This is taken from Rudin's Real and Complex Analysis: For $0 < \alpha < 1$, define $\Omega_{a}$ to be the union of the disc $D_{\alpha}(0)$ and the line segments from $z = 1$ to points on the disc. The region so obtained is an open set bounded by the disc and the tangents from $z=1$ to it. If $z=re^{is}\in D_{\alpha}(0)$, it is easy to show that $\frac{|r-z|}{1-r}$ is bounded. Now I want to show that this is true for all $z\in \Omega_{a}$.

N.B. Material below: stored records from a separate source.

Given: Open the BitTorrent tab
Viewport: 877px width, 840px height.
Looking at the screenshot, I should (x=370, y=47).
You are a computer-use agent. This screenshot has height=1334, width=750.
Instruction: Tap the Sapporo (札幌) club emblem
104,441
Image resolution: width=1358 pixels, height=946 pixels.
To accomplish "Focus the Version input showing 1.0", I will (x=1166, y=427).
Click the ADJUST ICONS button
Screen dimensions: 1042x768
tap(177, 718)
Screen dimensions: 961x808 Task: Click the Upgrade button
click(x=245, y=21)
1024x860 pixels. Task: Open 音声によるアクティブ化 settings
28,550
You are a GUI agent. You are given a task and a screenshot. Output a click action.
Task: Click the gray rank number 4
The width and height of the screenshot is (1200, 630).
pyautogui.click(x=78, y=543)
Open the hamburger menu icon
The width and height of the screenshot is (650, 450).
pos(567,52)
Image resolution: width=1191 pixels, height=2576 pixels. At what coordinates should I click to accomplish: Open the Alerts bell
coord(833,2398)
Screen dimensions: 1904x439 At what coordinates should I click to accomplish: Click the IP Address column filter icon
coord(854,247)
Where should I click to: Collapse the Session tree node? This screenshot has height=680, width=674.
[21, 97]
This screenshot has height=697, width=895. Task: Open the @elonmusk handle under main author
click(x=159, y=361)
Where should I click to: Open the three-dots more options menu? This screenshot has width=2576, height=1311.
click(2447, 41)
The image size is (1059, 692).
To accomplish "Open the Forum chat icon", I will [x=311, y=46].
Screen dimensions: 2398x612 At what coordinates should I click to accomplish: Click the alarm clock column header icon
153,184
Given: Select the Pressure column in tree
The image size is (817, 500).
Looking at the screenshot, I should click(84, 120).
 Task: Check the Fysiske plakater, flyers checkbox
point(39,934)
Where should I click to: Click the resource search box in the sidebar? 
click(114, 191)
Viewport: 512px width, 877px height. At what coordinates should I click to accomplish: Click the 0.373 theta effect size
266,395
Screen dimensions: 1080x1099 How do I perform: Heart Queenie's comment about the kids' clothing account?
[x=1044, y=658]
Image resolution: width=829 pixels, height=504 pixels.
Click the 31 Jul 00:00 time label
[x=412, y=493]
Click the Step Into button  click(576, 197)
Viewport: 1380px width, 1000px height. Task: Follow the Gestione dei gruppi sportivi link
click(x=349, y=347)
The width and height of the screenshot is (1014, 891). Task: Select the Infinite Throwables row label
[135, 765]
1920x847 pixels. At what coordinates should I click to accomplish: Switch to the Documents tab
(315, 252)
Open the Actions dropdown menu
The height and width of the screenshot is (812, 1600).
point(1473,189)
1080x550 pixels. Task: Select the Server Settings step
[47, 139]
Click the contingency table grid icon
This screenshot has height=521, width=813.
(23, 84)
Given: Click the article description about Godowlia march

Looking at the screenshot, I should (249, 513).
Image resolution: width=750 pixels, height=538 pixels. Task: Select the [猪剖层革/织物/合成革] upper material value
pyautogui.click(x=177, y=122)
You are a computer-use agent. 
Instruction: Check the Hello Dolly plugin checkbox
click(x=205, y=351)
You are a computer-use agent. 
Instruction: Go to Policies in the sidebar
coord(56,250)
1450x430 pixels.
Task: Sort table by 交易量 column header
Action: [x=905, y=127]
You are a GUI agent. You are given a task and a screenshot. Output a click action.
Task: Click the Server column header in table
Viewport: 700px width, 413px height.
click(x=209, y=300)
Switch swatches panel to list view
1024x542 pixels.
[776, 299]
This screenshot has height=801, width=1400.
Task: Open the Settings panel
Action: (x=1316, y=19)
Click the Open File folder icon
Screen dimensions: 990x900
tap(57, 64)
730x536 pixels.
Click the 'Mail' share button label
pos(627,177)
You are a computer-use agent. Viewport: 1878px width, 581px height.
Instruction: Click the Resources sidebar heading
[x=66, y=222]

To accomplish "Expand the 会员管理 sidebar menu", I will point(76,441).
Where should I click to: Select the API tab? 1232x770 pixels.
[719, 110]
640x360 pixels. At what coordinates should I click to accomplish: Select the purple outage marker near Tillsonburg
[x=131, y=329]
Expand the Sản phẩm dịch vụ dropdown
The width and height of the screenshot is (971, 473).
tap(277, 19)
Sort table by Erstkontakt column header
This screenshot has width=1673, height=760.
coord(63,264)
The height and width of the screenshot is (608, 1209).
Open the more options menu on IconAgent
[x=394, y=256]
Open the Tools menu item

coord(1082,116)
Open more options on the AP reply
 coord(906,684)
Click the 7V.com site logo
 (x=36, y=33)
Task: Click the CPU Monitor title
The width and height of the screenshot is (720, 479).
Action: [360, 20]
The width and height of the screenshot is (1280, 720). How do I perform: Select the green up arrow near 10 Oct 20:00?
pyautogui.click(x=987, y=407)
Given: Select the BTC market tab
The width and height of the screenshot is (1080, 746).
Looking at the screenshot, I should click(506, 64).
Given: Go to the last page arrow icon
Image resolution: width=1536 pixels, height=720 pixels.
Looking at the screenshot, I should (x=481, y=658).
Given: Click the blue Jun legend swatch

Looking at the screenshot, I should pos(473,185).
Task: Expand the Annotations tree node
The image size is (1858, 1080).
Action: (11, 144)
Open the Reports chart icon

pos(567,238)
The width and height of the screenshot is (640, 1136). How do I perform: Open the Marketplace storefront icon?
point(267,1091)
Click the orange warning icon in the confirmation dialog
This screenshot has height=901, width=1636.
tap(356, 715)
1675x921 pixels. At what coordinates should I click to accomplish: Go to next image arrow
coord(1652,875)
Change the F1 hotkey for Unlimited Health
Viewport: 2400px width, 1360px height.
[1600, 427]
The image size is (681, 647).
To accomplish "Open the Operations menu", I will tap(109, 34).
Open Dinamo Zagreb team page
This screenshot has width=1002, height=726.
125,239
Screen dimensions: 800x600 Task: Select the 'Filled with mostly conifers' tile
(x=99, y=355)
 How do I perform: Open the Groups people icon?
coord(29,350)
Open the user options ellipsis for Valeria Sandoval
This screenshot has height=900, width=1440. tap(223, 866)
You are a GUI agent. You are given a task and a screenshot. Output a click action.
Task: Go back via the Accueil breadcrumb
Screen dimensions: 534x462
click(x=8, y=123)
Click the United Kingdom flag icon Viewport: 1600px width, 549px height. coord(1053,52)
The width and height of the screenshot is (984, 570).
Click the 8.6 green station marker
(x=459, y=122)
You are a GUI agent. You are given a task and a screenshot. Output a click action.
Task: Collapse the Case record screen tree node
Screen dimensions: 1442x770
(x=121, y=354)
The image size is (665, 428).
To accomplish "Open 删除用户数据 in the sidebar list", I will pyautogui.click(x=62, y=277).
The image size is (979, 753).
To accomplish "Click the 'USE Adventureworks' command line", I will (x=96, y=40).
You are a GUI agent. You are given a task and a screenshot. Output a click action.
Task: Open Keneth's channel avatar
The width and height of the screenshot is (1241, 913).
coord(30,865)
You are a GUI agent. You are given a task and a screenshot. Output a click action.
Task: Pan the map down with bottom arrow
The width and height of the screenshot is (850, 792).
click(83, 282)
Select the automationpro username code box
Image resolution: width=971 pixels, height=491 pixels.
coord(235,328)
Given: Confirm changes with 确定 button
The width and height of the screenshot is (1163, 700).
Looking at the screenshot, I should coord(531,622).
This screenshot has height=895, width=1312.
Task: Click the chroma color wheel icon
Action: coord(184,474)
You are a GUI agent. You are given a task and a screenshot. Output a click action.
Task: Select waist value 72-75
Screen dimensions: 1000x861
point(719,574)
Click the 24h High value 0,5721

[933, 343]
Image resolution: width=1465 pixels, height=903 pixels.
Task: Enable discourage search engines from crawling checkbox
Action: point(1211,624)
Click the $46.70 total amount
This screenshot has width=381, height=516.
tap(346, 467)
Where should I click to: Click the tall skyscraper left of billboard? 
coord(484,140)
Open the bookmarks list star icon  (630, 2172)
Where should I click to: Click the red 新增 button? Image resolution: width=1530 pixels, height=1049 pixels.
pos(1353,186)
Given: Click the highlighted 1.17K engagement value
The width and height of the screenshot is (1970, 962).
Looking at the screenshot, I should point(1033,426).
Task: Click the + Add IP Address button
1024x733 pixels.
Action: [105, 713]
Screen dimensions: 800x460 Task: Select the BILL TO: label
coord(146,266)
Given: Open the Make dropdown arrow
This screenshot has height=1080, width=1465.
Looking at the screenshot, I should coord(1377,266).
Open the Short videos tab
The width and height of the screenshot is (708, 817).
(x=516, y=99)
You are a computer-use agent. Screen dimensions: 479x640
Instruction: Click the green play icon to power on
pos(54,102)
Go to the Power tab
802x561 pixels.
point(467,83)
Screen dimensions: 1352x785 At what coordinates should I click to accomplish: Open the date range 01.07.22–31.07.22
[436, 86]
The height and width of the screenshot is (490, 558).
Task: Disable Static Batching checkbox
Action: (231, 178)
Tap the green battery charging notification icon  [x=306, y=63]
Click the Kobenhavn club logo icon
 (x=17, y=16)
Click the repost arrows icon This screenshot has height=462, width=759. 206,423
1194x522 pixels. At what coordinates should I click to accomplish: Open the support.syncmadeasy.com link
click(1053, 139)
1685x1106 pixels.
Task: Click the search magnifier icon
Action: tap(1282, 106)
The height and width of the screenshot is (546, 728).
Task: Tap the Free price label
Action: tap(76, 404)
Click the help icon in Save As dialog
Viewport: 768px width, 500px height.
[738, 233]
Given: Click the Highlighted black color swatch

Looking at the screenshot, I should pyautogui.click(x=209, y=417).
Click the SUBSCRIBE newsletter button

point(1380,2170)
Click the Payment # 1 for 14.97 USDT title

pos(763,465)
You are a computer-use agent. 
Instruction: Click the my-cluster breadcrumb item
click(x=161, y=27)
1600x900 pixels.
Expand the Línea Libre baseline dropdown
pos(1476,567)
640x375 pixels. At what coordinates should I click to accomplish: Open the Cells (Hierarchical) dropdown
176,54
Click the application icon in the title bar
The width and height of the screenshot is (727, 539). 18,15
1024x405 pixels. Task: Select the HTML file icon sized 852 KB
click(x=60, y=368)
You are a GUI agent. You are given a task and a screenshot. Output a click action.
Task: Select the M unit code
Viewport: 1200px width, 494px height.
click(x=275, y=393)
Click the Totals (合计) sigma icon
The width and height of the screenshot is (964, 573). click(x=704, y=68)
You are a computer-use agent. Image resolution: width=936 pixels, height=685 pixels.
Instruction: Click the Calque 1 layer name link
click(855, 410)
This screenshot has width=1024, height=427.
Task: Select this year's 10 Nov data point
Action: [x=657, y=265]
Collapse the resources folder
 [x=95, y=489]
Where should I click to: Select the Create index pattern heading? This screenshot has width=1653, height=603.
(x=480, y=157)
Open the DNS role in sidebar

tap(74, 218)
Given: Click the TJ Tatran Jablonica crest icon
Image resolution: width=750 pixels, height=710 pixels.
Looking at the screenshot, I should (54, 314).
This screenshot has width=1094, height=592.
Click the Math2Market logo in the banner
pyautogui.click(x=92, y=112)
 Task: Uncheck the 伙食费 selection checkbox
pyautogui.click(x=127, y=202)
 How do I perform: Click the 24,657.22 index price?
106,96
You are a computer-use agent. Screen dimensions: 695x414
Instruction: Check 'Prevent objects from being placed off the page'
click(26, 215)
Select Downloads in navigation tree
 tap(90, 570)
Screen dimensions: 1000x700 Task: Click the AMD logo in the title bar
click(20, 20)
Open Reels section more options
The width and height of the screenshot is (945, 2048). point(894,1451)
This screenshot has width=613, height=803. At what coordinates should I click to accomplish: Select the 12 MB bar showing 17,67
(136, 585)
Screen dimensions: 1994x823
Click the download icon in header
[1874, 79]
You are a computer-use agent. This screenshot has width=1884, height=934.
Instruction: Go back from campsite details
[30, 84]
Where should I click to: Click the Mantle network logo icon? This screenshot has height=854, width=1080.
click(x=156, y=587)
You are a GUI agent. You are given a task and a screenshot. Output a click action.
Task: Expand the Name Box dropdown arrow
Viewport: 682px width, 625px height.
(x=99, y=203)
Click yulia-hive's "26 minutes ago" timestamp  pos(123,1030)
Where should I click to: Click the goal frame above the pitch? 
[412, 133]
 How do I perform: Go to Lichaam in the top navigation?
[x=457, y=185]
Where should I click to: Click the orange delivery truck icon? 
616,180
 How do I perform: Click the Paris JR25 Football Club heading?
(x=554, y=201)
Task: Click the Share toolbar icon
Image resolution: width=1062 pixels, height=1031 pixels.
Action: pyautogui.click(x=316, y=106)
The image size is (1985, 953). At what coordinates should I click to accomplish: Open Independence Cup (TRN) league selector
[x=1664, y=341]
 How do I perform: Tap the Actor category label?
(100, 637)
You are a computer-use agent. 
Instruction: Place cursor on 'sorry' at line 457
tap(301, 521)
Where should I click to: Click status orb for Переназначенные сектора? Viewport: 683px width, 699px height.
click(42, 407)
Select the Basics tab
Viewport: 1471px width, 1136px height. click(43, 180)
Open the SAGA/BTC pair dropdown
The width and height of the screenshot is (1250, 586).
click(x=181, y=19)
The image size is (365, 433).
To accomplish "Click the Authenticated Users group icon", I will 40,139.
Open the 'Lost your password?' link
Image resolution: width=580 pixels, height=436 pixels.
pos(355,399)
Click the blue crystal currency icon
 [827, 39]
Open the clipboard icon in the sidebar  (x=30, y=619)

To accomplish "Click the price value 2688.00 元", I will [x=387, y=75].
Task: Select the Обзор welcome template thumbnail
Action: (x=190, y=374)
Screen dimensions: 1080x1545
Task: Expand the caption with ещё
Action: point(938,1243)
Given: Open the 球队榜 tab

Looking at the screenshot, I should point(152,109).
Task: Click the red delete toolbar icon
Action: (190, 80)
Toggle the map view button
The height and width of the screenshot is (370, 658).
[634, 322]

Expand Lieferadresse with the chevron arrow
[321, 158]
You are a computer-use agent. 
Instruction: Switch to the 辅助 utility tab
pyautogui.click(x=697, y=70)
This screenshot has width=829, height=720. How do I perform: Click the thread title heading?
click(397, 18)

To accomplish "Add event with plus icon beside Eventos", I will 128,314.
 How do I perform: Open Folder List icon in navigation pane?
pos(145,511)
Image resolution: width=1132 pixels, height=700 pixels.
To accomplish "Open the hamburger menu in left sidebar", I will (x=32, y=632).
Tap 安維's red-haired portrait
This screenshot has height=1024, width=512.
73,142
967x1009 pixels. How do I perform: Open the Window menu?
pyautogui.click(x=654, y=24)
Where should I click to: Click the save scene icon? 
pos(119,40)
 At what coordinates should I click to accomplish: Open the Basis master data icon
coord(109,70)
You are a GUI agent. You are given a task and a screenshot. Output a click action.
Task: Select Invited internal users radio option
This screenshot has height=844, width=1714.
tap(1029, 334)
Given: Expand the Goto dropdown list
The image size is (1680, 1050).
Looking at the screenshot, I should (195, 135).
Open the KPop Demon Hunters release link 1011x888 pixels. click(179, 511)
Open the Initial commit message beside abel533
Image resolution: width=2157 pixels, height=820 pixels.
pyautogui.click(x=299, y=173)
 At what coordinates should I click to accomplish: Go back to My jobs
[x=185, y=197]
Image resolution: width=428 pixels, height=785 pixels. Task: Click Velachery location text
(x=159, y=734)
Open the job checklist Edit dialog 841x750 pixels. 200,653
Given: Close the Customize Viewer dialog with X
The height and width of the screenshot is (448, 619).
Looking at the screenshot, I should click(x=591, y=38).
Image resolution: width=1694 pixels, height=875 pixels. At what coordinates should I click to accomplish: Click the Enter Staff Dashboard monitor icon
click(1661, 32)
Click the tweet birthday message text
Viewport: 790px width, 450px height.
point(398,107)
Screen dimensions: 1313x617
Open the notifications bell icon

Wlog $z=re^{is}\in \Omega^+_{a}$, and not in the disc. Let $w=|w|e^{is}$ be the point lying on the tangent line from $z=1$ to the disc. Then, $\Re(r-z)< \Re w- \Re z=(|w|-r)\cos s$ and $\Im (r-z)< \Im w.$ Also, $1-r>1- \Re w=1-|w|\cos s$ so a calculation gives
$\tag 1\left ( \frac{|r-z|}{1-r} \right )^{2}\le \left ( \frac{\Re z-|w|}{1- \Re w} \right )^2.$
I found the equation of the tangent line in terms of $\alpha,$ using the fact that if $\theta $ is the angle whose vertex is $z=1,$ between the horizontal axis and the tangent line, then $\sin \theta =\alpha$ and after several substitutions into $(1)$ I got a mess. I thought this exercise would be easy, but I am sorry to say, I am stuck.
Edit: if $t$ is the arc subtended by $s$, and if $y$ is the length of the perpendicular drawn to $z=r$ from the line segment connecting $z=1$ to the disc, then
$s=\frac{t}{r}\le \frac{y}{r}\ $ and $\ y=(1-r)\tan \theta=(1-r)\cdot \frac{\alpha }{\sqrt{1-\alpha ^{2}}}.$
Using these facts, and recalling that $r>\alpha,$ we can now find a bound which depends only on $\alpha:$
$\frac{|z-r|}{1-r}=\frac{r}{1-r}\cdot |1-e^{-is}|\le \frac{r}{1-r}\cdot \sum_{k=1}^{\infty}\frac{s^{k}}{k!}\le \frac{r}{1-r}\cdot \sum_{k=1}^{\infty}\frac{\left (\left ( \frac{1-r}{r} \right ) \cdot \frac{\alpha }{\sqrt{1-\alpha ^{2}}} \right )^k}{k!}=$
$\frac{\alpha }{\sqrt{1-\alpha ^{2}}}+\sum_{k=2}^{\infty}\frac{(\frac{1-r}{r})^{k-1}\cdot (\frac{\alpha }{\sqrt{1-\alpha ^{2}}})^{k}}{k!}$.